* What you need to do:
**a)** Rewrite the thread about bringing your whole self to work, starting at "As you build" and ending after "capacity for connection.", with "vision boards" swapped for "goal lists".
**b)** Extend the thread about bringing your whole self to work, picking up after its last line.

-- Passage follows --

I was recently on a panel when an #hr leader encouraged folks from multiple companies to "bring their whole selves to work." No nuance; just an open call to show up fully in the spirit of engagement. Though well intended, this advice is reckless. 🧵/1
I encourage workers from disenfranchised identity groups to critically inspect these types of invitations, especially in the current macro environment./2
In this struggling economy within a charged political landscape; scarcity mindsets, short-term thinking, low risk tolerance and a laser focus on profitability are to be expected. These are not rife conditions for #diversity or authentic individual expression./3
As @MindaHarts says, you belong in every room but not every room deserves you. I'll add to that that not every room, team or org is ready, willing or equipped to receive you in all of your liberated glory./4
To borrow from @Trevornoah, many of us can't afford to F around and find out.
As you build your 2023 vision boards & professional strategies, I offer 3 individual strategies for balancing your birthright to be fully you w/the reality that it may not be safe to do so./5
Strategy #1: Assess your company’s capacity for connection.

-- Passage concluded --
-- Source material follows --

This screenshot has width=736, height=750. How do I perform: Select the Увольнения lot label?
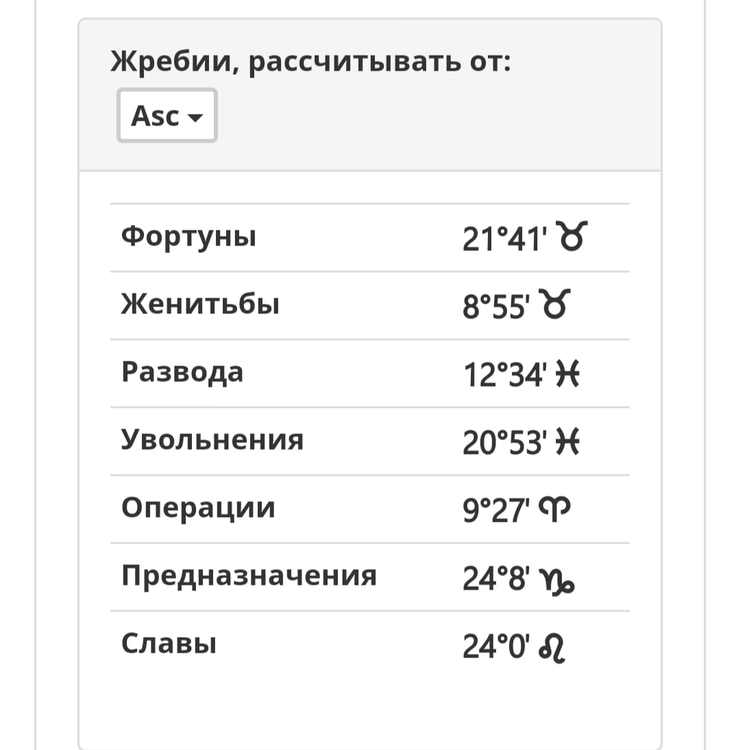point(212,440)
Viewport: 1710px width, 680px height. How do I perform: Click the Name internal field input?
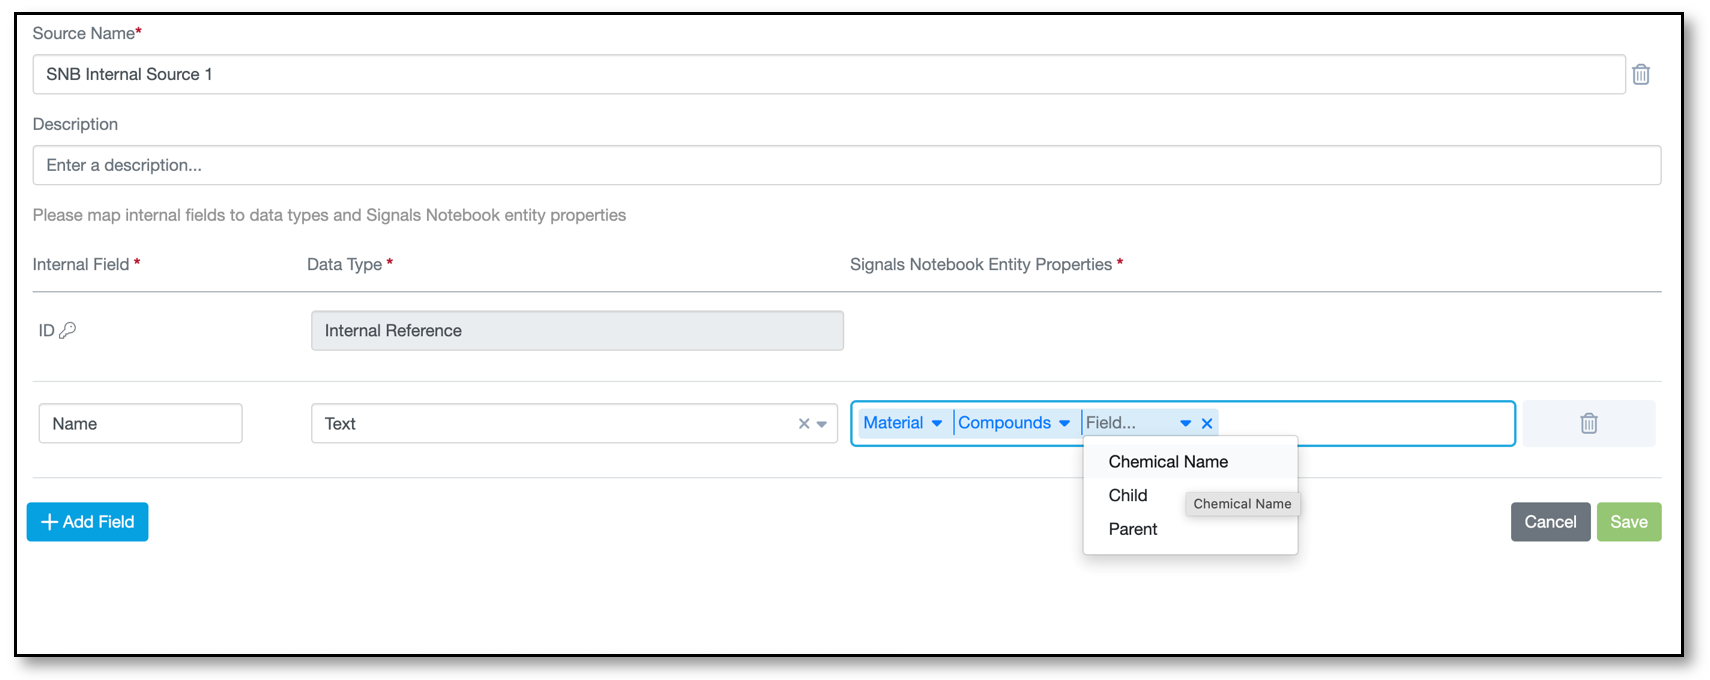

-- Source material concluded --

* Outputs for the tasks:
**a)**
As you build your 2023 goal lists & professional strategies, I offer 3 individual strategies for balancing your birthright to be fully you w/the reality that it may not be safe to do so./5
Strategy #1: Assess your company’s capacity for connection.

**b)**
Research from @BetterUp shows that 52% of workers want more opportunities for connection./6
Assess where you are on the connection spectrum. Do you want to clock in and out? Be friendly with coworkers? Or build friendships at work? Is your current or prospective company at the same place on the spectrum?…/7
…If not, the mismatch will either pull you to reveal more of yourself than is comfortable or push you to cover up meaningful aspects of who you are. Both can be chronically damaging, so the ideal state is to work in an environment that is aligned with your connection needs./8
Strategy #2: Cover strategically.
Covering is the process by which individuals downplay their differences relative to mainstream perceptions and everyone does it, including 51% of straight white men. It's adaptive and not necessarily costly./9
Read Kenji Yoshino’s research on the phenomenon, audit the covering demands you experience within your org, assess their respective costs & benefits & make intentional choices about the provisional selves you try on in the various subcontexts that comprise your worklife./10
Strategy #3: Command your workplace story.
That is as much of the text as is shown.